Personal information
- Full name: Joseph John Hills
- Born: 14 October 1897 Plumstead, London, England
- Died: 21 September 1969 (aged 71) Westbourne, Bournemouth, Hampshire, England
- Batting: Right-handed
- Role: Wicketkeeper-batsman

Domestic team information
- 1926–1931: Glamorgan

Career statistics
| Competition | First-class |
| Matches | 107 |
| Runs scored | 3474 |
| Batting average | 21.57 |
| 100s/50s | 7/12 |
| Top score | 166 |
| Catches/stumpings | 95/4 |
- Source: Cricinfo, 11 April 2021

= Joe Hills =

English cricketer, Test match umpire, and footballer

Joseph John Hills (14 October 1897 – 21 September 1969) was an English first-class cricketer, Test match umpire and professional footballer.

==Life and career==
Born in London in 1897, Hills served in World War I with the Royal Engineers and was awarded the Military Medal for his bravery as a cabler and telegraphist during the Battle of Amiens.
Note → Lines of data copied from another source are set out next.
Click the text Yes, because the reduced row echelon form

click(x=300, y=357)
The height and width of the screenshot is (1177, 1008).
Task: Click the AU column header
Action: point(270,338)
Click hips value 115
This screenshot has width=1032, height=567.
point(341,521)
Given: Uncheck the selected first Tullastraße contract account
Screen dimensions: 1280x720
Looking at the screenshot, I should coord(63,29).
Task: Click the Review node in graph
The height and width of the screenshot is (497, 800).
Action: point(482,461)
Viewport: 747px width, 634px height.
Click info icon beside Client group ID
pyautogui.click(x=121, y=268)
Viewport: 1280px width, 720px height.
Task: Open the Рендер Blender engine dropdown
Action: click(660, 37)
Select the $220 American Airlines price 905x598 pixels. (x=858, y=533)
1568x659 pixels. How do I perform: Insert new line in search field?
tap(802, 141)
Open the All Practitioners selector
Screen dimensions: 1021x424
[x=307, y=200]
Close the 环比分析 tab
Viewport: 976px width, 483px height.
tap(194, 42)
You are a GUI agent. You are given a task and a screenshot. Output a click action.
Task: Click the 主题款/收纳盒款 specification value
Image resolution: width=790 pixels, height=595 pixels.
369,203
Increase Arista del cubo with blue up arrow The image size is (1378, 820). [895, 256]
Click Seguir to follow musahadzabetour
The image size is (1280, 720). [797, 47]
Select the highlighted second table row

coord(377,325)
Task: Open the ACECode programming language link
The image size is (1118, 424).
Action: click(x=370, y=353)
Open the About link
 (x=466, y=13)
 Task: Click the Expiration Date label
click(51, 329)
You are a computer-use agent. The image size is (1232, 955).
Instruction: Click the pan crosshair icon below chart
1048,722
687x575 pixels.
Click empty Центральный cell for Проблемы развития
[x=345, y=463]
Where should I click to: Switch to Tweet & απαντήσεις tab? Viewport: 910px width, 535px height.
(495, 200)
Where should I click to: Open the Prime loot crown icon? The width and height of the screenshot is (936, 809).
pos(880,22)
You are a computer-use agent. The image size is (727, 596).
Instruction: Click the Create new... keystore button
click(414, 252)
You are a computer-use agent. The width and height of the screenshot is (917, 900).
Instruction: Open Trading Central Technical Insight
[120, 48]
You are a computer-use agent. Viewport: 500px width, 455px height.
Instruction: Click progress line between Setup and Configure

Hills played professional football as a goalkeeper, moving to Wales when he was signed by Cardiff City in 1924. He also played for Swansea Town and Fulham before a serious injury to his right arm in 1927 ended his career.

Hills played 107 cricket matches for Glamorgan and Wales between 1926 and 1931. A wicket keeper and right-handed batsman, he took 95 catches, completed four stumpings, and scored 3474 runs at an average of 21.57 with a top score of 166 among his seven centuries. In 1929 he shared an unbroken ninth-wicket partnership of 203 with Johnnie Clay which is still a county record; at one stage they added 150 runs in 65 minutes. Glamorgan did not renew his contract after the 1931 season owing to the club's financial difficulties.

Hills became an umpire, standing in 286 first-class matches between 1937 and 1956. He umpired the England v South Africa Test at Leeds in 1947. He died in Hampshire in 1969.